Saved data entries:

========================

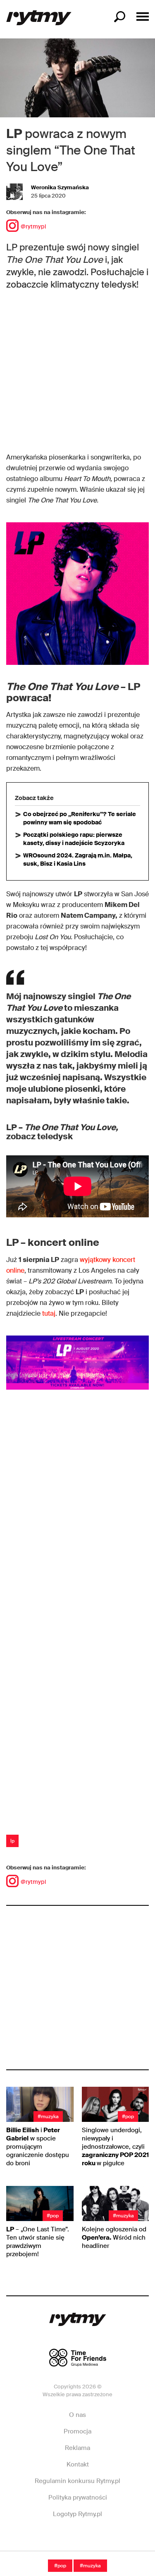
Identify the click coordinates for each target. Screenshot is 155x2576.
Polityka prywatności (77, 2497)
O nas (77, 2415)
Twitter (105, 2539)
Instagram (77, 2539)
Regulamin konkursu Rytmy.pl (77, 2481)
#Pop (60, 2565)
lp (12, 1841)
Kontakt (78, 2464)
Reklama (77, 2448)
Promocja (77, 2431)
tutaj (48, 1313)
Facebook (49, 2539)
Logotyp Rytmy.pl (77, 2514)
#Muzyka (90, 2565)
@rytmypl (33, 226)
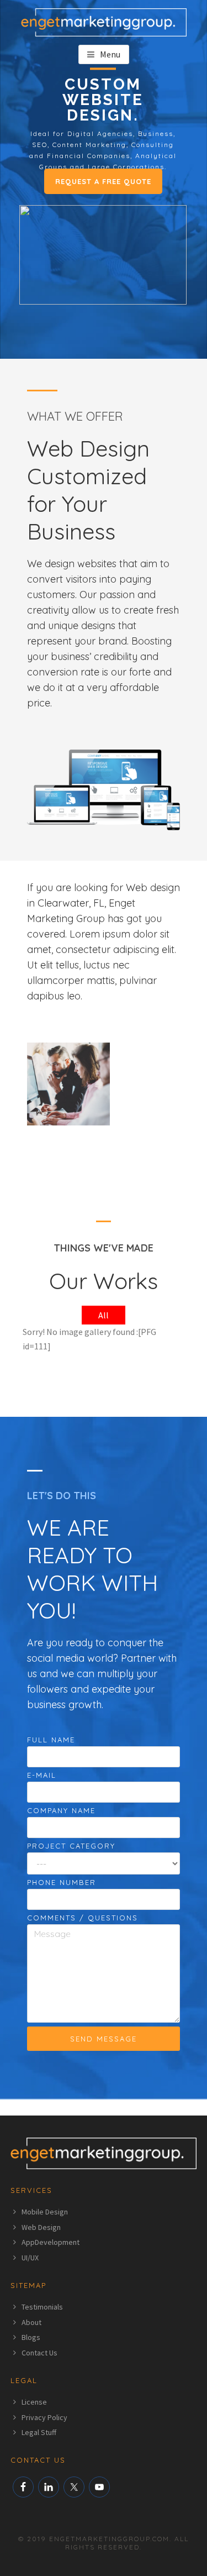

========================

▶ **What the task asks**: In your copy, omit the pictures and restate every line of the data word for word.

▶ **Completed task**:
Identify the click coordinates for each target. Screenshot is 155x2576.
Polityka prywatności (77, 2497)
O nas (77, 2415)
Twitter (105, 2539)
Instagram (77, 2539)
Regulamin konkursu Rytmy.pl (77, 2481)
#Pop (60, 2565)
lp (12, 1841)
Kontakt (78, 2464)
Reklama (77, 2448)
Promocja (77, 2431)
tutaj (48, 1313)
Facebook (49, 2539)
Logotyp Rytmy.pl (77, 2514)
#Muzyka (90, 2565)
@rytmypl (33, 226)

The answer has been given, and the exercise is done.